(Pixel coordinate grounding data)
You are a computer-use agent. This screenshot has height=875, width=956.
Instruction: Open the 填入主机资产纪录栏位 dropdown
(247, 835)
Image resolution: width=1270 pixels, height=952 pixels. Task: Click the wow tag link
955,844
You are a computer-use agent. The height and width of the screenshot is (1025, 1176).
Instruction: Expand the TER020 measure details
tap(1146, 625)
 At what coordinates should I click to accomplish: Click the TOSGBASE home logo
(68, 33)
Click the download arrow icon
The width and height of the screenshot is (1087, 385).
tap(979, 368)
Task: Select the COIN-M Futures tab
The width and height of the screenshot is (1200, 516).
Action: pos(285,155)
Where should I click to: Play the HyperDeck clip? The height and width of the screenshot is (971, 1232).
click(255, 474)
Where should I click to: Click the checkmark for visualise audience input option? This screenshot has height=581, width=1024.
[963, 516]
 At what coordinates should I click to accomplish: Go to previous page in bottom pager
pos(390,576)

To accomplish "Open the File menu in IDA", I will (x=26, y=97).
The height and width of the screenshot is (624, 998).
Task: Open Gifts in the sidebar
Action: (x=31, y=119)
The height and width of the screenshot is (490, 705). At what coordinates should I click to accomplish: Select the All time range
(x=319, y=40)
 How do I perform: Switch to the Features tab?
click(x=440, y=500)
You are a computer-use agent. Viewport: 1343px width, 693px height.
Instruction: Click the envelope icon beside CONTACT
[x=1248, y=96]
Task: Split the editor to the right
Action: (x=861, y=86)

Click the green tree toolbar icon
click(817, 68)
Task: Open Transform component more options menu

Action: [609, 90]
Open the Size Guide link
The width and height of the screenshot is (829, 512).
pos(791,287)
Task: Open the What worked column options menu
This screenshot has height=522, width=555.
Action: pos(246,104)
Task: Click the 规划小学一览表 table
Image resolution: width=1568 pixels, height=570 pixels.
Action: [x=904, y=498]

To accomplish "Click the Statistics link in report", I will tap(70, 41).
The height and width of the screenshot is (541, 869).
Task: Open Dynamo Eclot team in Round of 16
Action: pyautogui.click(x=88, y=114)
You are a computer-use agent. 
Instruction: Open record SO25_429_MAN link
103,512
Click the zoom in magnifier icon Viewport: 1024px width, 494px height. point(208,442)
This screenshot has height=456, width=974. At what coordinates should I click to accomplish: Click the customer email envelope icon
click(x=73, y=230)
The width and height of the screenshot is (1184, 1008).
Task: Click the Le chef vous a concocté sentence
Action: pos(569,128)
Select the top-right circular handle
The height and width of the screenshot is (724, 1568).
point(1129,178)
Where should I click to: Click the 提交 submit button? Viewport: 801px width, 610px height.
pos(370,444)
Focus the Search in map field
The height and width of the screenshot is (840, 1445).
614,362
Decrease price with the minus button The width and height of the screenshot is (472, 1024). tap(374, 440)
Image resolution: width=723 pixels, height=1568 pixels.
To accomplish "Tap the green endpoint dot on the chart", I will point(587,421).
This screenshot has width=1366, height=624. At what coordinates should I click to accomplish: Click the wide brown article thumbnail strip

Your goal =>
Reproduce each line of the records in which the string "computer" appears.

Answer for this exercise =>
You are a computer-use agent. This screenshot has height=875, width=956.
You are a computer-use agent. The height and width of the screenshot is (1025, 1176).
You are a computer-use agent. Viewport: 1343px width, 693px height.
You are a computer-use agent. 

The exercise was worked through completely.